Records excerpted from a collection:
=-=-=-=-=

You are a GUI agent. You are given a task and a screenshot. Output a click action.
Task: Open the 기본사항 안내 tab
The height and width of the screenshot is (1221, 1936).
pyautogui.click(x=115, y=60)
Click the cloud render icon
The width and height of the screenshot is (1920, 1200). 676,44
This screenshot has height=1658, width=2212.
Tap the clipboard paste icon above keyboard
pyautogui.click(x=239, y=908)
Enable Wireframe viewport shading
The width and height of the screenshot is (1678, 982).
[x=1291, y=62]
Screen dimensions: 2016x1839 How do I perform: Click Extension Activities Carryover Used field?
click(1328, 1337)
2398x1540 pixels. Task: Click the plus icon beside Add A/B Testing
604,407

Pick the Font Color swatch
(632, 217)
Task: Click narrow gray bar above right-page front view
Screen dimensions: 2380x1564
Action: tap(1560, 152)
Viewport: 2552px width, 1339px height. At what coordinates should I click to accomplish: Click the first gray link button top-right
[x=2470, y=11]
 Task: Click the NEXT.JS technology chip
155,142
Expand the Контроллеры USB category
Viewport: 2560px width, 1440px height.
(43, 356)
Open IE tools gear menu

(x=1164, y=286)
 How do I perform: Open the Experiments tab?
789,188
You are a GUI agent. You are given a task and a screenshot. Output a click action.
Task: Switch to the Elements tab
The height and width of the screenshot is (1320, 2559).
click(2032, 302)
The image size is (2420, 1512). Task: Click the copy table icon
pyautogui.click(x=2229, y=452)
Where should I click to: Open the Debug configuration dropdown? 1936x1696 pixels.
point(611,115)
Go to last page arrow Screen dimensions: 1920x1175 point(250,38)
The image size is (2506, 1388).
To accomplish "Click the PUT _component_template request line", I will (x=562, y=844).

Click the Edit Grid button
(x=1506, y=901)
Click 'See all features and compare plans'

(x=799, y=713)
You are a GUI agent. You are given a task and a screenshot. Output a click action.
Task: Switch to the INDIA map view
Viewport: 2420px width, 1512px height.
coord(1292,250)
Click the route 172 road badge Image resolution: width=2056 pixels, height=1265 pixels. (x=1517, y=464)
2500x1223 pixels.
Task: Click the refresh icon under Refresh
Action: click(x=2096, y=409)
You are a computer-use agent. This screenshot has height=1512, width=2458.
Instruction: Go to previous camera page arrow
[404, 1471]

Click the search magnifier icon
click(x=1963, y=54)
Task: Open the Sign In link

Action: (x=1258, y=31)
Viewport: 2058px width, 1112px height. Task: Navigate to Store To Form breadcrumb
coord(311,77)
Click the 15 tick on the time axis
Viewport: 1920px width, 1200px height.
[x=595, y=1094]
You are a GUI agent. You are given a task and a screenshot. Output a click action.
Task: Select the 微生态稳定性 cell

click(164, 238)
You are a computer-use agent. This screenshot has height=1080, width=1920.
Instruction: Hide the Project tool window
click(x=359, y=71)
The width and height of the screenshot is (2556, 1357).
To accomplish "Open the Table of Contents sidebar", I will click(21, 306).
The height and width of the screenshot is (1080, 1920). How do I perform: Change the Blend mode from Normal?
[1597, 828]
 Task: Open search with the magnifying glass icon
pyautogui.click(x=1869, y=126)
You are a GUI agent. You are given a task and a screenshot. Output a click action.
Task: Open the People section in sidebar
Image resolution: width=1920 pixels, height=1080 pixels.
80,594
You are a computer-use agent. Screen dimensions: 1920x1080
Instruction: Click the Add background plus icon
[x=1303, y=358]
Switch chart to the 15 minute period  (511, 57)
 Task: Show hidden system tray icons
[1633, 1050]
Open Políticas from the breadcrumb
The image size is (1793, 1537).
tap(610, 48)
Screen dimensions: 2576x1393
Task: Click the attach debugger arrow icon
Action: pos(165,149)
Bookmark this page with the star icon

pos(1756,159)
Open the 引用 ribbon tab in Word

=-=-=-=-=

_ASSIGNED TASK:_ From the data above, return every line from the line that has "Task: Open the People section in sidebar" up to and including the line that has "Open Políticas from the breadcrumb", exactly.

_TASK RESPONSE:_
Task: Open the People section in sidebar
Image resolution: width=1920 pixels, height=1080 pixels.
80,594
You are a computer-use agent. Screen dimensions: 1920x1080
Instruction: Click the Add background plus icon
[x=1303, y=358]
Switch chart to the 15 minute period  (511, 57)
 Task: Show hidden system tray icons
[1633, 1050]
Open Políticas from the breadcrumb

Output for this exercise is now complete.